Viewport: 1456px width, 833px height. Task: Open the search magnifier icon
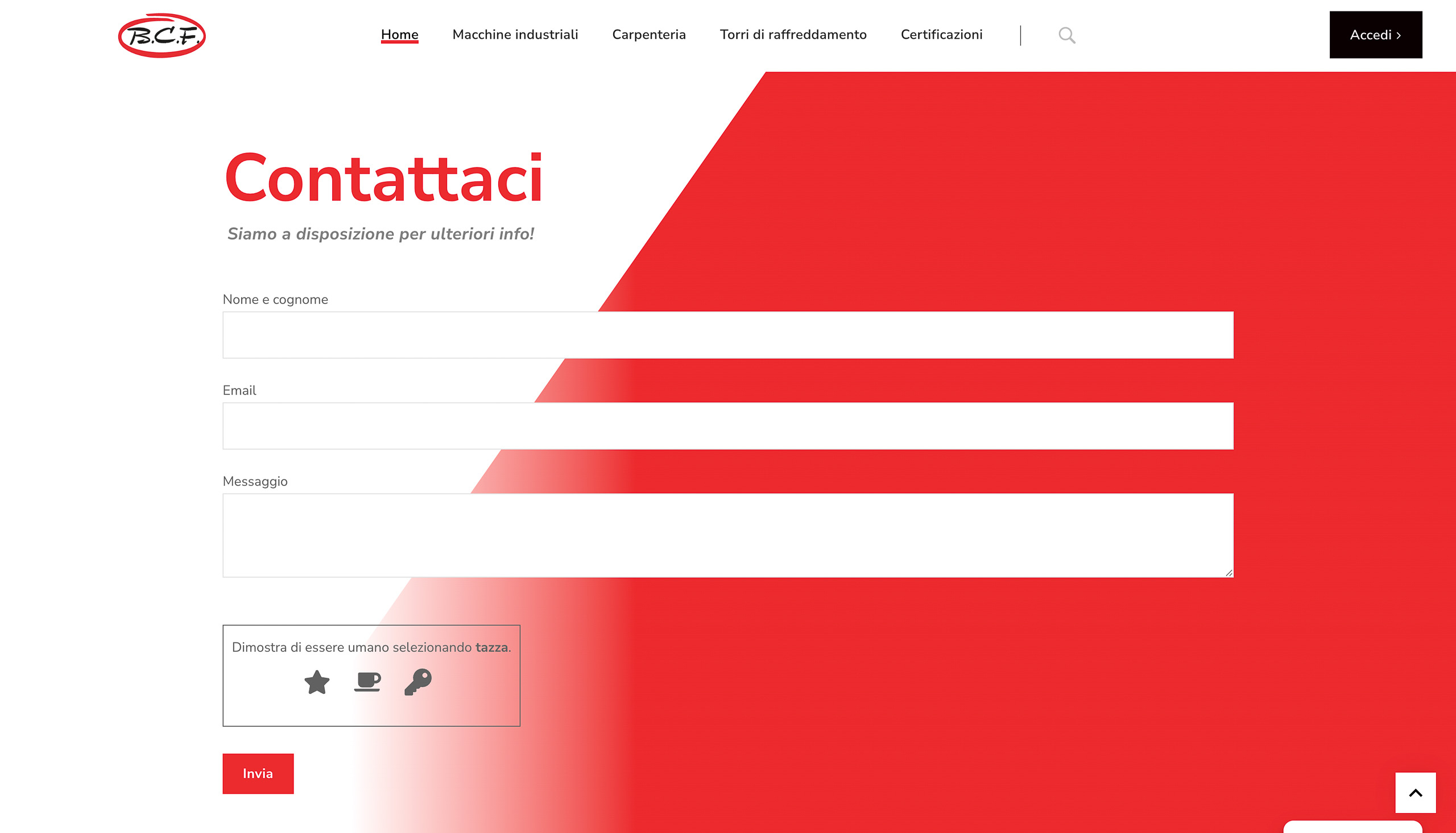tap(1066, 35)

□ □ □ □

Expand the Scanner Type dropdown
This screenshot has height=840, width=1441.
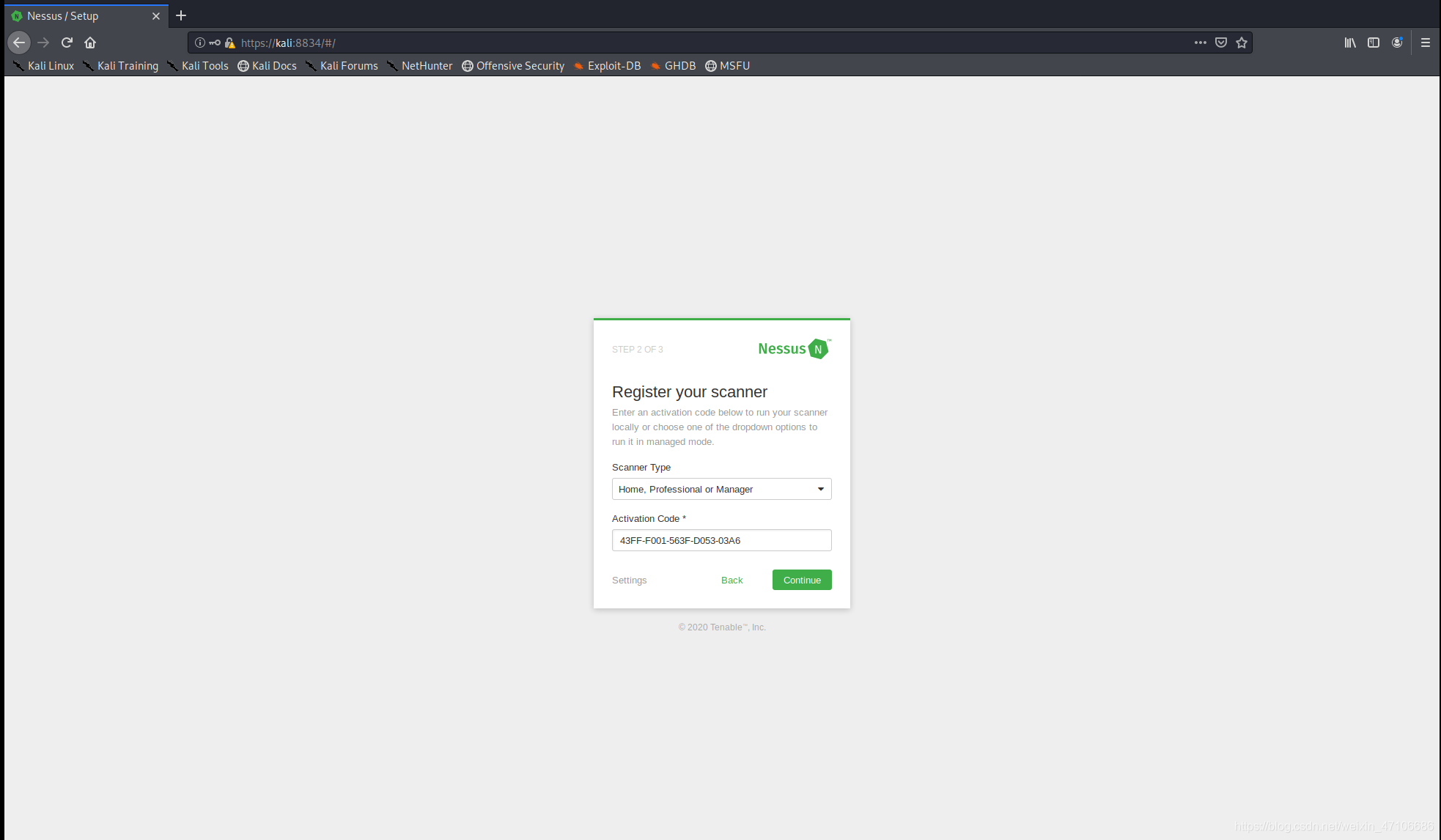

□ □ □ □

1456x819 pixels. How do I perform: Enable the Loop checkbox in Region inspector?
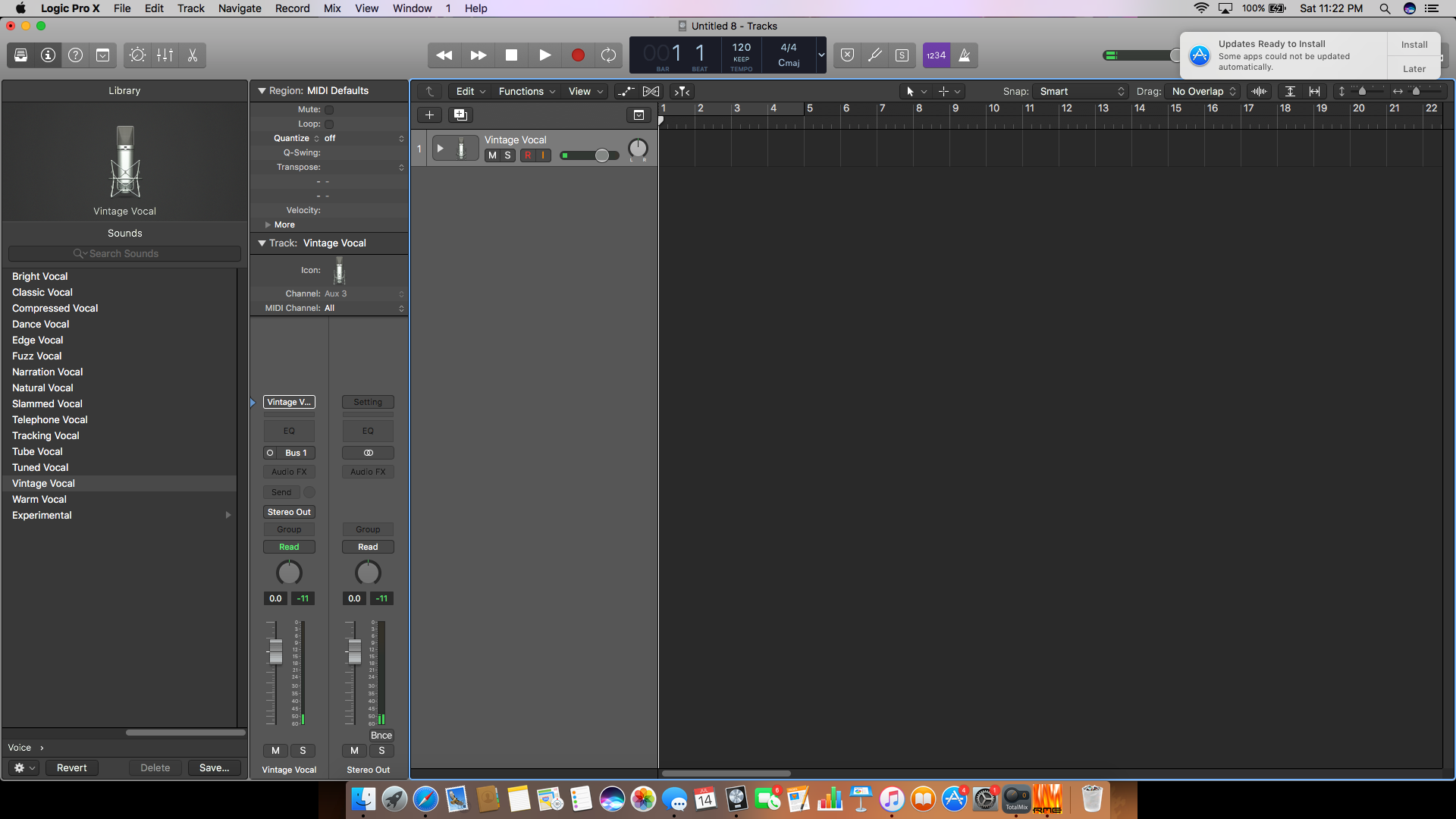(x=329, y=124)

□ □ □ □

* Work task
In the entries above, find the line holding "Expand the Scanner Type dropdown" and the line holding "This screenshot has height=840, width=1441."; print both of them and every line between, exactly, and nothing else.

* Answer area
Expand the Scanner Type dropdown
This screenshot has height=840, width=1441.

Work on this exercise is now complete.